"""
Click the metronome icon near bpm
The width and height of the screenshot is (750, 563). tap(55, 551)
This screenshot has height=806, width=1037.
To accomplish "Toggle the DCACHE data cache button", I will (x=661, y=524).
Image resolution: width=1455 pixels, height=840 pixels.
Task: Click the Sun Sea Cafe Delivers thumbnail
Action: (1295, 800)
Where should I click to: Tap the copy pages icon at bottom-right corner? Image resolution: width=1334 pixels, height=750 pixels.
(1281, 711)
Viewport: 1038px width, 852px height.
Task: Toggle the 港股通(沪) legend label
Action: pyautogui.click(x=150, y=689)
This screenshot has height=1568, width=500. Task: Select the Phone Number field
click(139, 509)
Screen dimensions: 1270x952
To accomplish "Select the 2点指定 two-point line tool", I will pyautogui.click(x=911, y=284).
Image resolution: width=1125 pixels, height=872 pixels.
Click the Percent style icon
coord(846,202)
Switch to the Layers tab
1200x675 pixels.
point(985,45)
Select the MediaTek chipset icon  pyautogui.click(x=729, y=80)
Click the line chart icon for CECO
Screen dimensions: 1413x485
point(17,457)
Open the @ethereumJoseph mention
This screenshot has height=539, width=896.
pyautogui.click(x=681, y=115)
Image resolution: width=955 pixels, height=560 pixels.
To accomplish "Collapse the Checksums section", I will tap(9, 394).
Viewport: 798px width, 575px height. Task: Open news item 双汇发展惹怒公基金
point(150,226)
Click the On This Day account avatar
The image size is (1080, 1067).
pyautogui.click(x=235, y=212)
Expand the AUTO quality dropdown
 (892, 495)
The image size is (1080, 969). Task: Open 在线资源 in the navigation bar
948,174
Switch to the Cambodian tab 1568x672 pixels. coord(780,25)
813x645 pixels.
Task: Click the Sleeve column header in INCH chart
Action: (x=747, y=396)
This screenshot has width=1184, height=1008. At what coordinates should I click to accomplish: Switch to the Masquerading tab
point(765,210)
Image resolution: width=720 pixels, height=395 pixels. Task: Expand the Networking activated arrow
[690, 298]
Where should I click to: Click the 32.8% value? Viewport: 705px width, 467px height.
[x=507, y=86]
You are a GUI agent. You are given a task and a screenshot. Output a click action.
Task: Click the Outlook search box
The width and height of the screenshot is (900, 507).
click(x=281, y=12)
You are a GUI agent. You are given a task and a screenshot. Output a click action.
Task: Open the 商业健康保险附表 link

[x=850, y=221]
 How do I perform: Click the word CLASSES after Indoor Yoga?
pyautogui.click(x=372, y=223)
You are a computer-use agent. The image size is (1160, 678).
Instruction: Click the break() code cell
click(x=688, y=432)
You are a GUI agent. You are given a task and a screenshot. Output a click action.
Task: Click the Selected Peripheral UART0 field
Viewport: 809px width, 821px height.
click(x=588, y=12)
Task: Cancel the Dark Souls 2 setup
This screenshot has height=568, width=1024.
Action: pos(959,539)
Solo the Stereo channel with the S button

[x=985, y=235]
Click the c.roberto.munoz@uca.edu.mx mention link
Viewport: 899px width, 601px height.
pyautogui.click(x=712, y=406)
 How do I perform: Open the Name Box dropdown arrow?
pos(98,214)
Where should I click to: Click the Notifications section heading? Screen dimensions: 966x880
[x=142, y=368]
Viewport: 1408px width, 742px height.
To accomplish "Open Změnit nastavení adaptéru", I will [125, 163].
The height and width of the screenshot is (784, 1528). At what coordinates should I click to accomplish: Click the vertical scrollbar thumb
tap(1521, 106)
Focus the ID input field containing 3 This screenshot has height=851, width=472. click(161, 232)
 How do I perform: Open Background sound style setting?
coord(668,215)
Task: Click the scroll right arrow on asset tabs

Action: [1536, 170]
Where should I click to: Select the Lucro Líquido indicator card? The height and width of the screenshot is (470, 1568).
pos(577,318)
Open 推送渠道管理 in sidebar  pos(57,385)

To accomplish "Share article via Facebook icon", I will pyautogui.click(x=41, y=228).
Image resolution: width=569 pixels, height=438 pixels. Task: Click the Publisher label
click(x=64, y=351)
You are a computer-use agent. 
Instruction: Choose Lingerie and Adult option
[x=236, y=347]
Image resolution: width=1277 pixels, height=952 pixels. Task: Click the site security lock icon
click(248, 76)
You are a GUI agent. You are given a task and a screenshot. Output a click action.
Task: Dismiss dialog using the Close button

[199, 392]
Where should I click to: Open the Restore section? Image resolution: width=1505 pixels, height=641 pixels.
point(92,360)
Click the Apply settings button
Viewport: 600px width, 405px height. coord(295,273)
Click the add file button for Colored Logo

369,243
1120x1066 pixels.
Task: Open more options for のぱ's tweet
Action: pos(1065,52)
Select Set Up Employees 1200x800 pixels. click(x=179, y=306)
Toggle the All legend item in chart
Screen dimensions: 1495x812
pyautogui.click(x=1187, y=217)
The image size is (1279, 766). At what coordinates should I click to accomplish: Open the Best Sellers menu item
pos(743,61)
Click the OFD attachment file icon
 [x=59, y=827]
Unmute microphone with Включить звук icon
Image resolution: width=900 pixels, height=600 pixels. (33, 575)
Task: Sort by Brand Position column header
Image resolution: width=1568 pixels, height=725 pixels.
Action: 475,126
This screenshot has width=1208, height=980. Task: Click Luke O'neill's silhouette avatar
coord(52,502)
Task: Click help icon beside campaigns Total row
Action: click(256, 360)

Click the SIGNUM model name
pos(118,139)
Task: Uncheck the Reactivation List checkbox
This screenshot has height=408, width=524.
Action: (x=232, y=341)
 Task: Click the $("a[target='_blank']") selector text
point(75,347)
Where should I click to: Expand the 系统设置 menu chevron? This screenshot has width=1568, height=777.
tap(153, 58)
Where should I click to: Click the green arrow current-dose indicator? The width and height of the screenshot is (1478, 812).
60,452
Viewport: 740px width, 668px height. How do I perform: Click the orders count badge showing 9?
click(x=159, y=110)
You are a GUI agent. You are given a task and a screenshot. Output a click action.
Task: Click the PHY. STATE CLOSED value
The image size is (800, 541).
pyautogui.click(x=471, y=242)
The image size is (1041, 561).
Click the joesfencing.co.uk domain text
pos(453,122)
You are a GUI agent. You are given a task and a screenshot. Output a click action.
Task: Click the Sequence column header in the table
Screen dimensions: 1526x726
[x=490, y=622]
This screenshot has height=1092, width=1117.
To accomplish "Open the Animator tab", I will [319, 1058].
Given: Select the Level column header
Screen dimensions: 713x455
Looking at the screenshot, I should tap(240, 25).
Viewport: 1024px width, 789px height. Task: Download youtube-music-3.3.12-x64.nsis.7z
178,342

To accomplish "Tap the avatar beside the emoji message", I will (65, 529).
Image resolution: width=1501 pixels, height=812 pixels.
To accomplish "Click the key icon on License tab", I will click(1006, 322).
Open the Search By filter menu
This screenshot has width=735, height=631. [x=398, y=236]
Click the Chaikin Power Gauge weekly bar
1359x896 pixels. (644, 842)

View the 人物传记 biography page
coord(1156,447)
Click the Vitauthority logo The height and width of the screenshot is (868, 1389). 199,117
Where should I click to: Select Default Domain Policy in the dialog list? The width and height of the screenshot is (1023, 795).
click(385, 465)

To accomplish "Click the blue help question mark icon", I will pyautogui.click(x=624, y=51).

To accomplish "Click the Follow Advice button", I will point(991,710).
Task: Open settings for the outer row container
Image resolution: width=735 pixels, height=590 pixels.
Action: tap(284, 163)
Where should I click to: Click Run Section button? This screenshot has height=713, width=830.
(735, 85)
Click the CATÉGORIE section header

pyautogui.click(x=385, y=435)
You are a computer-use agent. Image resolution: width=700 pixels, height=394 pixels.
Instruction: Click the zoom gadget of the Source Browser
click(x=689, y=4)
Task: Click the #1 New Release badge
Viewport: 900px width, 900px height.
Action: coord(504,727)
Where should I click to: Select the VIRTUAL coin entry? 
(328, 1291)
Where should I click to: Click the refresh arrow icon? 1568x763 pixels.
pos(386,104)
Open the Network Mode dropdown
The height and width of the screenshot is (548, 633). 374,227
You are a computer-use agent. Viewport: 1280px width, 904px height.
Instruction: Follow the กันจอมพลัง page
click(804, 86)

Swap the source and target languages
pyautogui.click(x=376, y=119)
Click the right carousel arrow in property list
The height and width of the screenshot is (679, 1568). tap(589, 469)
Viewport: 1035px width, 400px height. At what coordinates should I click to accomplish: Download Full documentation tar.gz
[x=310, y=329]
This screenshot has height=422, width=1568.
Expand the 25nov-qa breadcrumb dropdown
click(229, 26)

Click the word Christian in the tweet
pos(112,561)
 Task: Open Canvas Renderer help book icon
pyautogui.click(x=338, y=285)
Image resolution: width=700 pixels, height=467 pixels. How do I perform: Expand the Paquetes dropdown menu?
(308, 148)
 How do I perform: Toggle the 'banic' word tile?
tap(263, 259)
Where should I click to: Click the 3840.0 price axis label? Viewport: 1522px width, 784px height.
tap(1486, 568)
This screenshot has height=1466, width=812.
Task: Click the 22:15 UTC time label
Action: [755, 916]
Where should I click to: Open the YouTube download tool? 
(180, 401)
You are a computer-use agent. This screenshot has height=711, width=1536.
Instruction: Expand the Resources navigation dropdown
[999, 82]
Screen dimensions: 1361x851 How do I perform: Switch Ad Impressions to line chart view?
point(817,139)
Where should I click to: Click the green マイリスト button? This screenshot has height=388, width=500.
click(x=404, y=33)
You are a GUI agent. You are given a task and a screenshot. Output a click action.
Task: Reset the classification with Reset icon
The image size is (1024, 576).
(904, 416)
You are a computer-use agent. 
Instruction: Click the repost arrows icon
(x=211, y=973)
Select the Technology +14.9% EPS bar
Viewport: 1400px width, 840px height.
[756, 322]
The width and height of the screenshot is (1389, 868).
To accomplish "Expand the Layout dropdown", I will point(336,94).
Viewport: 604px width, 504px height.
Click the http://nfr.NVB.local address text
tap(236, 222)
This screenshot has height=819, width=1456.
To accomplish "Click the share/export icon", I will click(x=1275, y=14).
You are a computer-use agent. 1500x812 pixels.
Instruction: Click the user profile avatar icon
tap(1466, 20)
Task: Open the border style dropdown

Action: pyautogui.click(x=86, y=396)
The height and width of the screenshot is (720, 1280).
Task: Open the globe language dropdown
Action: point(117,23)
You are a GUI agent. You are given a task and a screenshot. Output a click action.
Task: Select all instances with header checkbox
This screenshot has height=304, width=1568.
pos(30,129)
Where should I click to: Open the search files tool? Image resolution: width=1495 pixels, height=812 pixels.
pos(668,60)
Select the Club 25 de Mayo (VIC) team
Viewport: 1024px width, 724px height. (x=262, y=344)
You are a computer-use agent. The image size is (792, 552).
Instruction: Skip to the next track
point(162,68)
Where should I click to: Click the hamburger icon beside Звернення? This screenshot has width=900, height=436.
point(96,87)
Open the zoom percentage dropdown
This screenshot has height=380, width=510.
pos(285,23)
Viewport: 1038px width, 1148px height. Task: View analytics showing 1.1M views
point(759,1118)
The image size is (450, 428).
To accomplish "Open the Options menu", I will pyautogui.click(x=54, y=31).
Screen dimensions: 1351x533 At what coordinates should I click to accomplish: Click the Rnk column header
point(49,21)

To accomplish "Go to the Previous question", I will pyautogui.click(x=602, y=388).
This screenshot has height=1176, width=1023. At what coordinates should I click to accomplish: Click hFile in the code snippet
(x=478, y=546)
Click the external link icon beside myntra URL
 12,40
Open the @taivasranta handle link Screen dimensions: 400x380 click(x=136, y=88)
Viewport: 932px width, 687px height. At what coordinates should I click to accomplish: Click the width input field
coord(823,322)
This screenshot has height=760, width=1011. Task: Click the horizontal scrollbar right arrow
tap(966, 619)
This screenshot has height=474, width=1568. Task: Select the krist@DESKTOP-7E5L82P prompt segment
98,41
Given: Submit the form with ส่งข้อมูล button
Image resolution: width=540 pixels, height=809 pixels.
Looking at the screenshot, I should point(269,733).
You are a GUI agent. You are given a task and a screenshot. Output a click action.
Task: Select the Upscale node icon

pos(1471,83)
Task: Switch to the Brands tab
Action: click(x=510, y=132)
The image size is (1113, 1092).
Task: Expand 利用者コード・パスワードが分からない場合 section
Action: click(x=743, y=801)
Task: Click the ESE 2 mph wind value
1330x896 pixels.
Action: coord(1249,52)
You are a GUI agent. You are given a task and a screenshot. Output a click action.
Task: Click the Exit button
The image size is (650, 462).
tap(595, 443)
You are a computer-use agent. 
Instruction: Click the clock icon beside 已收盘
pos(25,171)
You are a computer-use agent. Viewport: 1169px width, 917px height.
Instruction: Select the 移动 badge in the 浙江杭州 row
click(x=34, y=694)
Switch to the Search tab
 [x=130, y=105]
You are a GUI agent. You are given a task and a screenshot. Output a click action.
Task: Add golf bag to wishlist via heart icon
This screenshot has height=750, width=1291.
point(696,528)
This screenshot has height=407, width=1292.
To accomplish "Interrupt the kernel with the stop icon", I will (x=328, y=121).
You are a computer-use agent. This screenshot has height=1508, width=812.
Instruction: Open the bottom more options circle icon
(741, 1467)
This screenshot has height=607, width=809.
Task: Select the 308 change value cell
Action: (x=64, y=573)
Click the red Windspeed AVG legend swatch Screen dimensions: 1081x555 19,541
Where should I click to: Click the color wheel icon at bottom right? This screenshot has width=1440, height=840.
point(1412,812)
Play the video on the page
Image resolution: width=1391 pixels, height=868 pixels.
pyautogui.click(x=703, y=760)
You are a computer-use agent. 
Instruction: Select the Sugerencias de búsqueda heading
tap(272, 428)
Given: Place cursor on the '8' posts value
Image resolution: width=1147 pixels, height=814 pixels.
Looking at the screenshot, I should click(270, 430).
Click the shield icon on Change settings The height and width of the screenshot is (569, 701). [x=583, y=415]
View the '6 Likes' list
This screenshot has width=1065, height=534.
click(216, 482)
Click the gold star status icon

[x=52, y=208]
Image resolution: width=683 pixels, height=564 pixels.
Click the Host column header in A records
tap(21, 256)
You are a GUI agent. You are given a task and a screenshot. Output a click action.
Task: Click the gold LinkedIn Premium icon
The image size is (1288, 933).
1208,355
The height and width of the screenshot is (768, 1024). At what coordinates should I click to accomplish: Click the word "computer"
"""
Reply with the number of lines in the material above that contain "checkbox", and nothing more.

2